What the exercise asks
Lines of the material that include the word "computer" are to be counted; only their number should be given.
---------- Data records ----------
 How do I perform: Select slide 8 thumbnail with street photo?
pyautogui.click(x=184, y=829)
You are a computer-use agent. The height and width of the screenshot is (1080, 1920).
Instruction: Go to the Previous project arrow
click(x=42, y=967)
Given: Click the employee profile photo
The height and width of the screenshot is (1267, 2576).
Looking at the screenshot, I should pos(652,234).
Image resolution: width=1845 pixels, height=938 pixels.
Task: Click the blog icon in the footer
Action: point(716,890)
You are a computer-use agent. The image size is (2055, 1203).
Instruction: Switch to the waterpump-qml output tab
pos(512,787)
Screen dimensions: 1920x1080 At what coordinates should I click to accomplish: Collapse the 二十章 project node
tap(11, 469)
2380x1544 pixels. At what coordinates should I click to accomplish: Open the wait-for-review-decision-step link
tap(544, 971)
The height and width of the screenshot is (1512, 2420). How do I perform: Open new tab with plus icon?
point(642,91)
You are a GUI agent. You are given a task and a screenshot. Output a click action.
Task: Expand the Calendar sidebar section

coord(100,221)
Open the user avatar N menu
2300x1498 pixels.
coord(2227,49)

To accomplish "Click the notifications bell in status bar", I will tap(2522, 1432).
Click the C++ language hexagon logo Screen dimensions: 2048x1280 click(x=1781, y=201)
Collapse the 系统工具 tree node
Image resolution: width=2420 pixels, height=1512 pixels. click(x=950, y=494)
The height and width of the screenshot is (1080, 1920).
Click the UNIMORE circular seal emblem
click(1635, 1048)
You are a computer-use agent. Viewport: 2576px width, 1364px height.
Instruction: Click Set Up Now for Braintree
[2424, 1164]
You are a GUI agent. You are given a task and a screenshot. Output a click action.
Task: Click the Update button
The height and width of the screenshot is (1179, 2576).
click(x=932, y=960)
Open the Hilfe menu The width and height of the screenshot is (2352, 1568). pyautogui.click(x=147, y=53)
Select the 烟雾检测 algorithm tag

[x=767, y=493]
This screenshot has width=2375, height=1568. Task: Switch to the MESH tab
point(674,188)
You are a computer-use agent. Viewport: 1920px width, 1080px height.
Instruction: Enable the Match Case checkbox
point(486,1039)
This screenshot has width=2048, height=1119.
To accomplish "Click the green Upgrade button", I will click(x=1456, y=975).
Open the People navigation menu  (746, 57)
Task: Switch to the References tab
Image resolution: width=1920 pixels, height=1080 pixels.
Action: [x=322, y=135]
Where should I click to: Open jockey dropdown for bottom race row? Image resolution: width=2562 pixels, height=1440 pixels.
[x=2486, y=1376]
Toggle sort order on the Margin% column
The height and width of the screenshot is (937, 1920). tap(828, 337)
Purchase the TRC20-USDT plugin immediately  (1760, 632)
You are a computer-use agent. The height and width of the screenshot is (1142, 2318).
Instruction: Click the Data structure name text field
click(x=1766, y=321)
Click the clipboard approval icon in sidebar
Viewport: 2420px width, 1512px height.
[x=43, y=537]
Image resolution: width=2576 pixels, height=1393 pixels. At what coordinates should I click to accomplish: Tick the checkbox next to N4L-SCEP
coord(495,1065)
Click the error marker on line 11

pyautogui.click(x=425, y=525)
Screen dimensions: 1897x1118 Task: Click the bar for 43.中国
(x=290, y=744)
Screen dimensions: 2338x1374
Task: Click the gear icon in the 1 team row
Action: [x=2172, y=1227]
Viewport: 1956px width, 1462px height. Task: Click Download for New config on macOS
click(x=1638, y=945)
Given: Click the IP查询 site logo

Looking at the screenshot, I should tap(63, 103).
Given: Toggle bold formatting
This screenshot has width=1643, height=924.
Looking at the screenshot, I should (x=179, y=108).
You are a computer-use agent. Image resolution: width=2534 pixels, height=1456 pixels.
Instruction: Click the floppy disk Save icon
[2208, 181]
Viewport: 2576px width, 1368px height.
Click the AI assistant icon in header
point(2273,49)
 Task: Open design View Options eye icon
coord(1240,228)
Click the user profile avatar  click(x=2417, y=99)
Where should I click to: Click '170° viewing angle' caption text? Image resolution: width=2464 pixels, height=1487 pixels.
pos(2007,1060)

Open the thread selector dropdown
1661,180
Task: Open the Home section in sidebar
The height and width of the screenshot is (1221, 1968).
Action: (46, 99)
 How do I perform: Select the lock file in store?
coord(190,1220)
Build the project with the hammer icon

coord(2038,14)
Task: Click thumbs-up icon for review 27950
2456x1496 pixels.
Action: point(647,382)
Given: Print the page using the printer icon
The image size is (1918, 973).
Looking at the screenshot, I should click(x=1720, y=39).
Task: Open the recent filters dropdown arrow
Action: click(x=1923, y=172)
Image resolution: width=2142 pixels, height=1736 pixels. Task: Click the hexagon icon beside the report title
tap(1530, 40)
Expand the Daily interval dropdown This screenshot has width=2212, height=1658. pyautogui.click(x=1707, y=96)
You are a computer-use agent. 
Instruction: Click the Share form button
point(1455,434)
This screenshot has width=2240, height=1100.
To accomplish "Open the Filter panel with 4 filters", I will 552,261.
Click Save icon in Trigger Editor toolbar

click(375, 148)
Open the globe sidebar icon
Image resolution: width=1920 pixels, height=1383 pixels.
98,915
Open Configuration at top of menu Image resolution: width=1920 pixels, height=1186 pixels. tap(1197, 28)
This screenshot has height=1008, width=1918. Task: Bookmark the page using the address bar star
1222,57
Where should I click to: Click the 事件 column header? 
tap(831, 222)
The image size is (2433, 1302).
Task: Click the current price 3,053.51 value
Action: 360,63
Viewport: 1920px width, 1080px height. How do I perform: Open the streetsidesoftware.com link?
----------
Written reply
7